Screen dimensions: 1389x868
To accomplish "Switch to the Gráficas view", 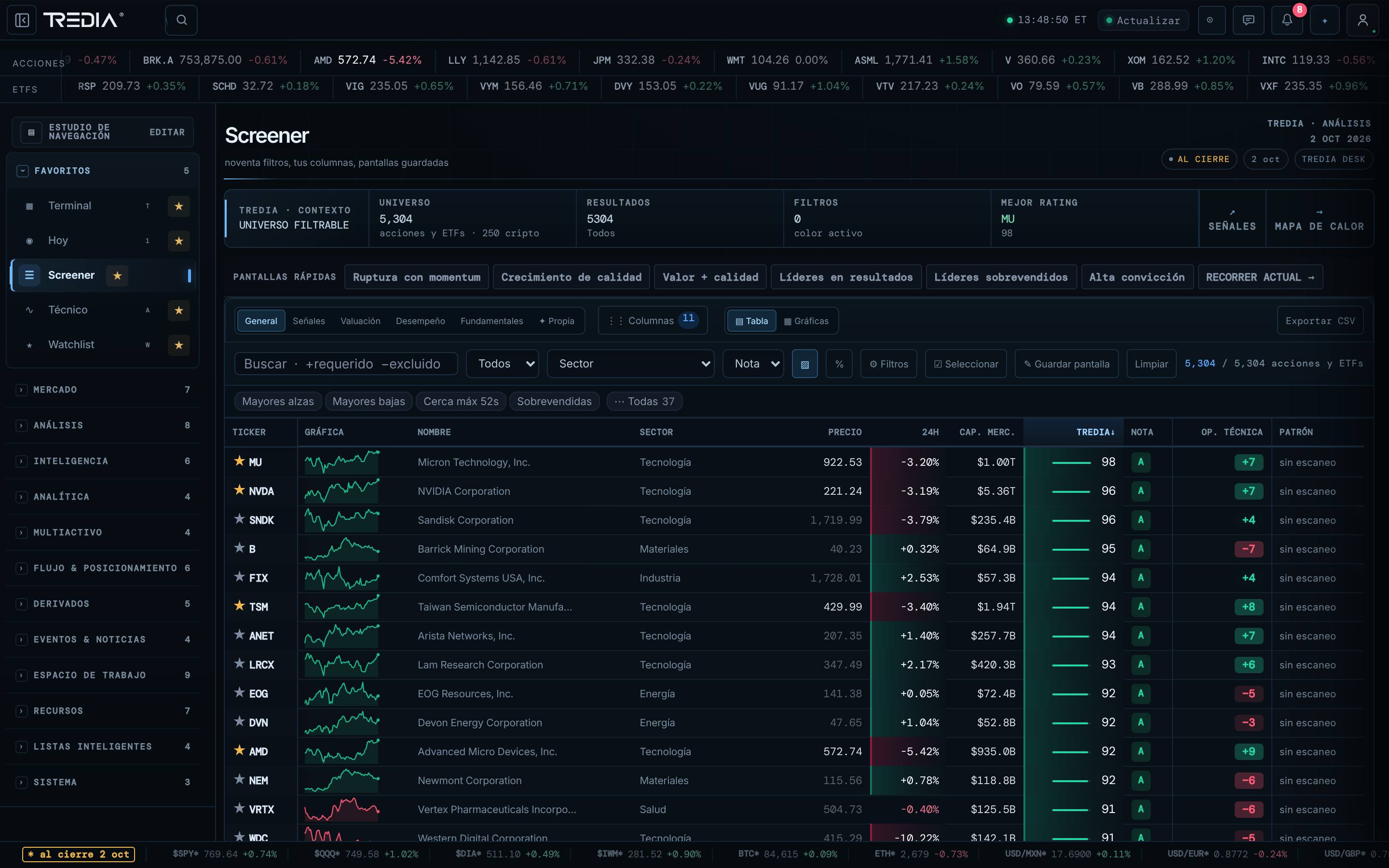I will [x=806, y=321].
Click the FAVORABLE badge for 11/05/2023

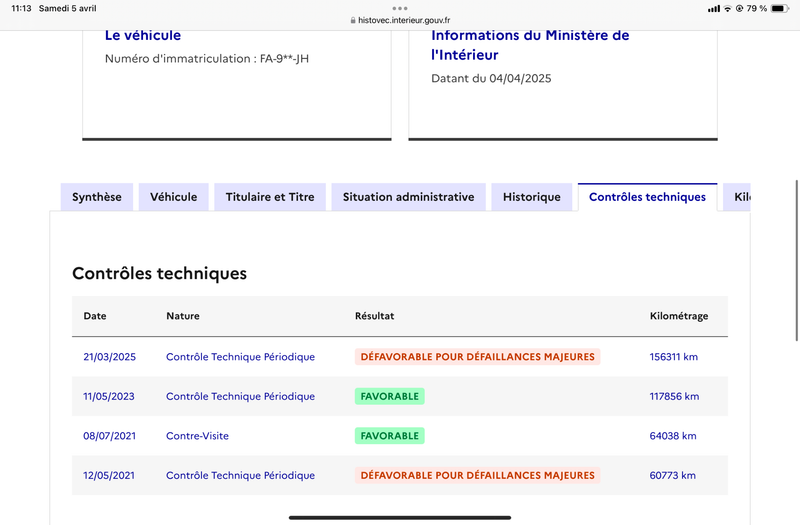389,396
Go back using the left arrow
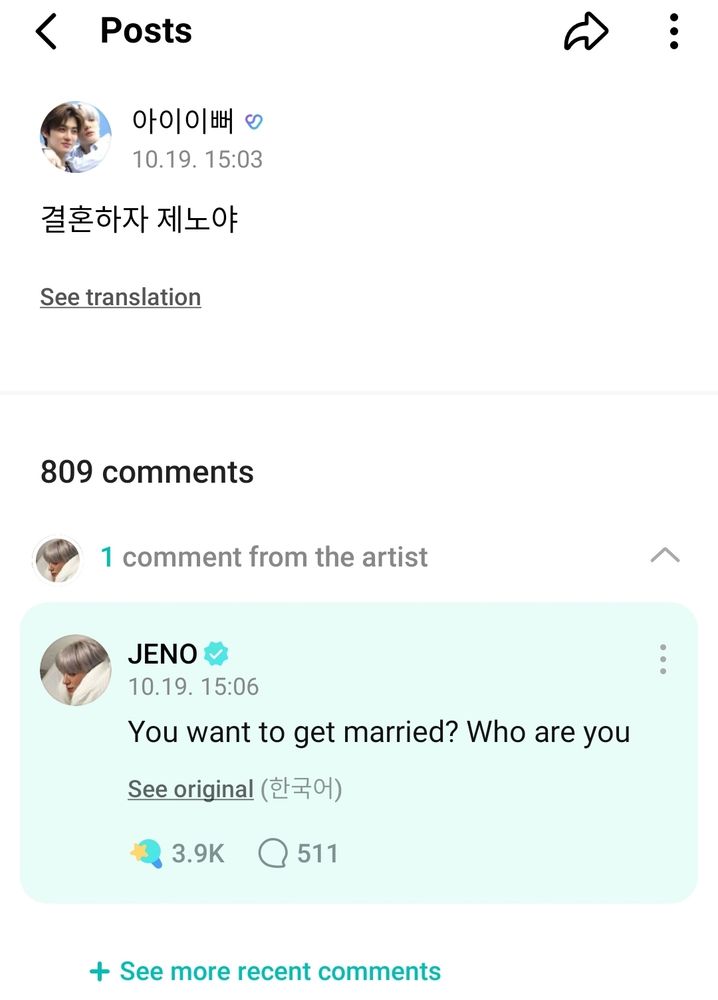The width and height of the screenshot is (718, 1000). (x=47, y=31)
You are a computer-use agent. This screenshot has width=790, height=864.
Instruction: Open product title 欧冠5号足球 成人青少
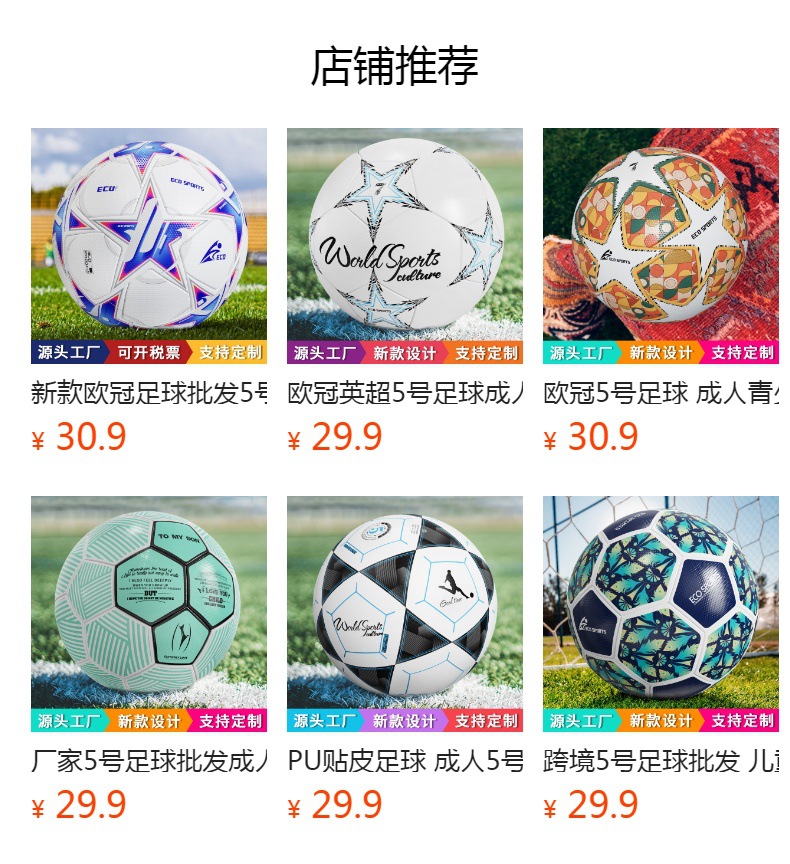(661, 393)
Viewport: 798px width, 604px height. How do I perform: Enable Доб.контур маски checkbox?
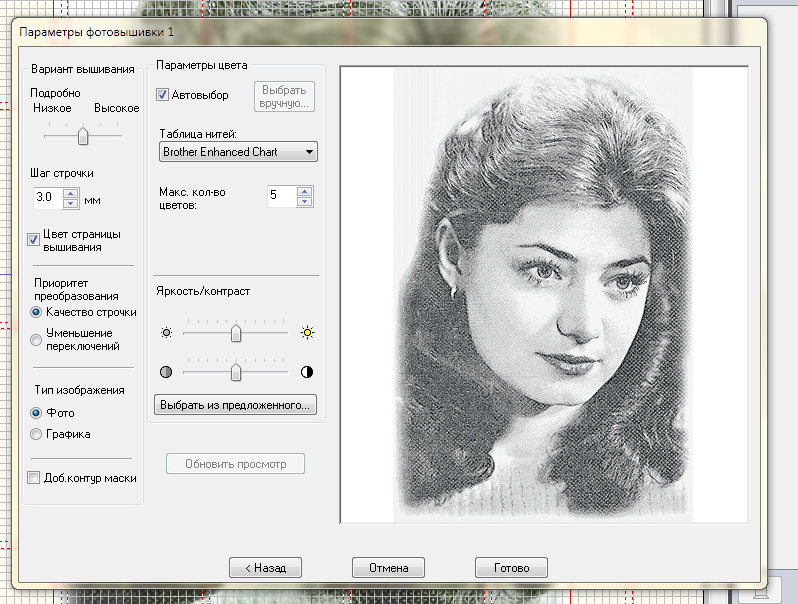(x=34, y=478)
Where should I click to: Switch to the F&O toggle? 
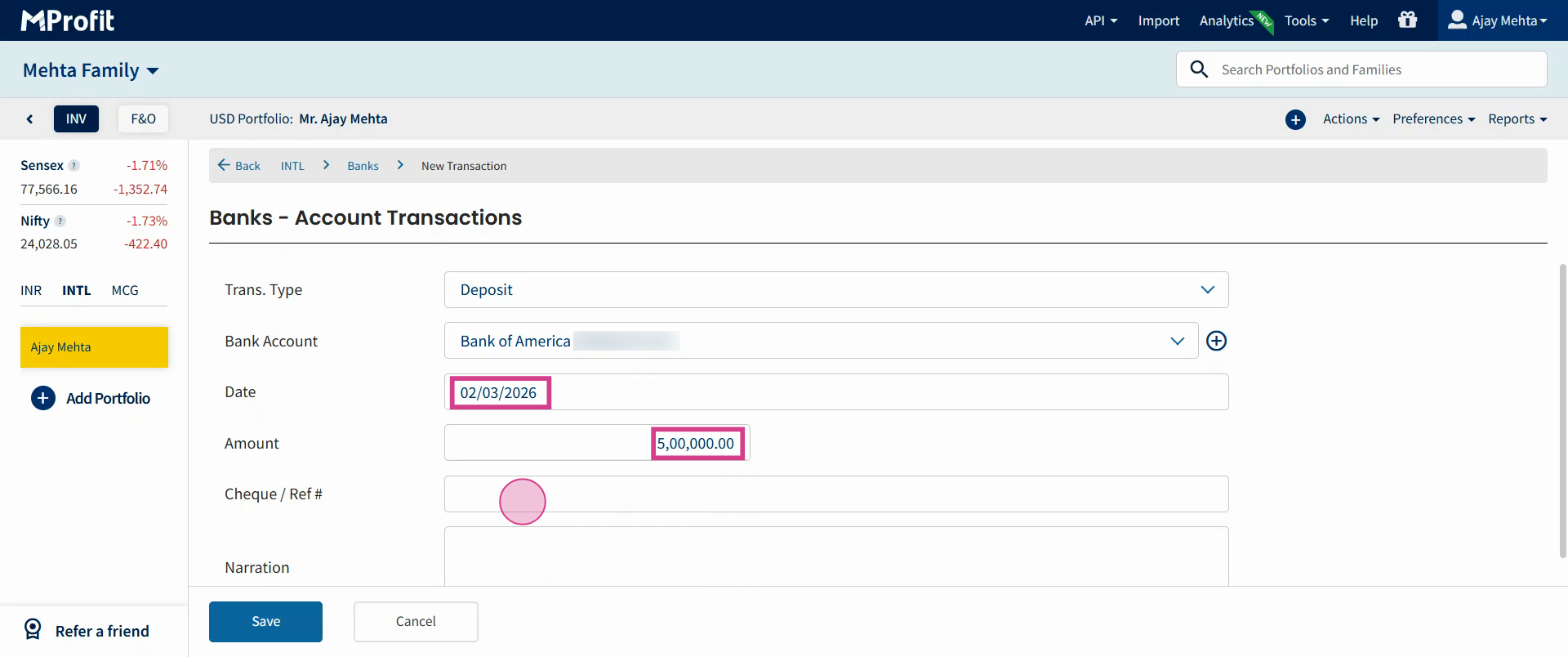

§

EXERCISE: Skip the pictures and retype exactly the lines from the one that contains "Instruction: Open product title 欧冠5号足球 成人青少" to the last line of the records.

YOUR SOLUTION:
Instruction: Open product title 欧冠5号足球 成人青少
(661, 393)
Viewport: 798px width, 604px height. How do I perform: Enable Доб.контур маски checkbox?
(x=34, y=478)
Where should I click to: Switch to the F&O toggle? 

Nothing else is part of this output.